-- Work to be completed --
Return every line of the records below that contains the string "Open". The match is case-sensitive.

-- Data for this task --
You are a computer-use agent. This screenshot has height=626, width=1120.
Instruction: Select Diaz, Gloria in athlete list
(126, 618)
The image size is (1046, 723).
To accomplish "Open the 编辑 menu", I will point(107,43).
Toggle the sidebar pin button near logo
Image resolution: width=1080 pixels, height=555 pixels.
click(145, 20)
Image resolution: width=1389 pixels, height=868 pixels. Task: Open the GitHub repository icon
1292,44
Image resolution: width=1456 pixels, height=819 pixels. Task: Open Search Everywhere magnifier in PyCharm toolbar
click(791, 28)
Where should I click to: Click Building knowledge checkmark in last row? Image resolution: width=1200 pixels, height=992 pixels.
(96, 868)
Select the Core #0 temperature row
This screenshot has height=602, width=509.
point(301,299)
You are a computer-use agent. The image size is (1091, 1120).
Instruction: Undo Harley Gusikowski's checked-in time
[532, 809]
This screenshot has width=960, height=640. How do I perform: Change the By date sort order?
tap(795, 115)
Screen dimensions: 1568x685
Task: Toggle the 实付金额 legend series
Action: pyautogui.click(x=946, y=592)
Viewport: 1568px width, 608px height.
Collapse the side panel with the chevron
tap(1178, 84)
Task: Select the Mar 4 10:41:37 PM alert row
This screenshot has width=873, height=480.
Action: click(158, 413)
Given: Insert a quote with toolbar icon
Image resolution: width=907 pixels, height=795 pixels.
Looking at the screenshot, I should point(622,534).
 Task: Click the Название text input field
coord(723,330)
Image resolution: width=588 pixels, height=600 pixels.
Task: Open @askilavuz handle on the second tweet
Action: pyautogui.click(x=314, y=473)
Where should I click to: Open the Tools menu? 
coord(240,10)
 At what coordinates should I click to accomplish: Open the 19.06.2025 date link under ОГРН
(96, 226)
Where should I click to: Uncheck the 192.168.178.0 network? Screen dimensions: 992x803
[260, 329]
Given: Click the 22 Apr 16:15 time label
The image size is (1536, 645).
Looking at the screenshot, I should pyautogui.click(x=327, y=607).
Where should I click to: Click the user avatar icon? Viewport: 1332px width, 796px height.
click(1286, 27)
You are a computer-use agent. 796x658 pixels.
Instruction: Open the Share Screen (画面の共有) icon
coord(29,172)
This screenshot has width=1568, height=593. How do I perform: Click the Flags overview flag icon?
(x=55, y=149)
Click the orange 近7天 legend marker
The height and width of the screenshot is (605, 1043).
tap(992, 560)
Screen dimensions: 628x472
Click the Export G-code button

-- Exercise output --
To accomplish "Open the 编辑 menu", I will point(107,43).
Image resolution: width=1389 pixels, height=868 pixels. Task: Open the GitHub repository icon
Image resolution: width=1456 pixels, height=819 pixels. Task: Open Search Everywhere magnifier in PyCharm toolbar
Task: Open @askilavuz handle on the second tweet
Where should I click to: Open the Tools menu? 
 At what coordinates should I click to accomplish: Open the 19.06.2025 date link under ОГРН
Instruction: Open the Share Screen (画面の共有) icon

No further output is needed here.